▸ **Directions**
Rewrite the data from the line with "Unterstützten geräte (132, 9)" up to and including the line with "United Kingdom (141, 243)", keeping each line's text and shifting every coordinate by adding 5 to both of its numbers.

-------- Provided data --------

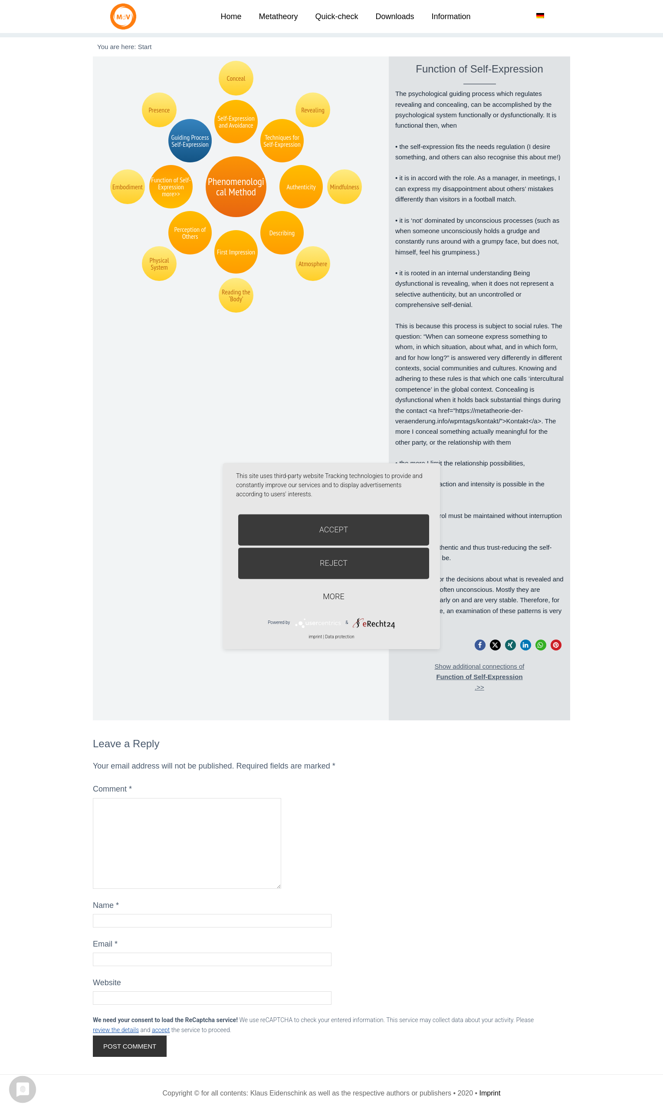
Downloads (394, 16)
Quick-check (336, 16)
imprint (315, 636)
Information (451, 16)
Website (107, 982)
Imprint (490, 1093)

--------
-------- Provided data --------

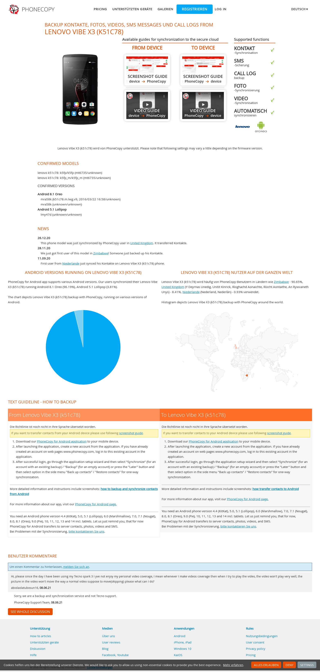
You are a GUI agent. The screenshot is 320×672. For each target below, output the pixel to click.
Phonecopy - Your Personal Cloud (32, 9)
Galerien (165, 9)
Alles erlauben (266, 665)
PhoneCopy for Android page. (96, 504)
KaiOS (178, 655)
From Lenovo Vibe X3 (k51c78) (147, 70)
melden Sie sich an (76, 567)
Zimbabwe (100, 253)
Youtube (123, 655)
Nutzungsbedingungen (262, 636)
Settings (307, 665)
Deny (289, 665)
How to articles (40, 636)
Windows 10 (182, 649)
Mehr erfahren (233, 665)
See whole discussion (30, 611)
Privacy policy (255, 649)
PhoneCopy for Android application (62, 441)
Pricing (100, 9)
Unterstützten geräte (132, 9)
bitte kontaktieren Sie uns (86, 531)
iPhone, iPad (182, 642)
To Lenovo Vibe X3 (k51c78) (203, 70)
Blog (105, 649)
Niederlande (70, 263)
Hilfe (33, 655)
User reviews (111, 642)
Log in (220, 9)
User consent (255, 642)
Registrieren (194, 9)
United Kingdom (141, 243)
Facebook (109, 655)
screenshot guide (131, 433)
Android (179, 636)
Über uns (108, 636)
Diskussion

--------

▸ **Correct response**
Unterstützten geräte (137, 14)
bitte kontaktieren Sie uns (91, 536)
iPhone, iPad (187, 647)
To Lenovo Vibe X3 (k51c78) (208, 75)
Blog (110, 654)
Niederlande (75, 268)
Hilfe (38, 660)
User reviews (116, 647)
Log in (225, 14)
User consent (260, 647)
Registrieren (199, 14)
United Kingdom (146, 248)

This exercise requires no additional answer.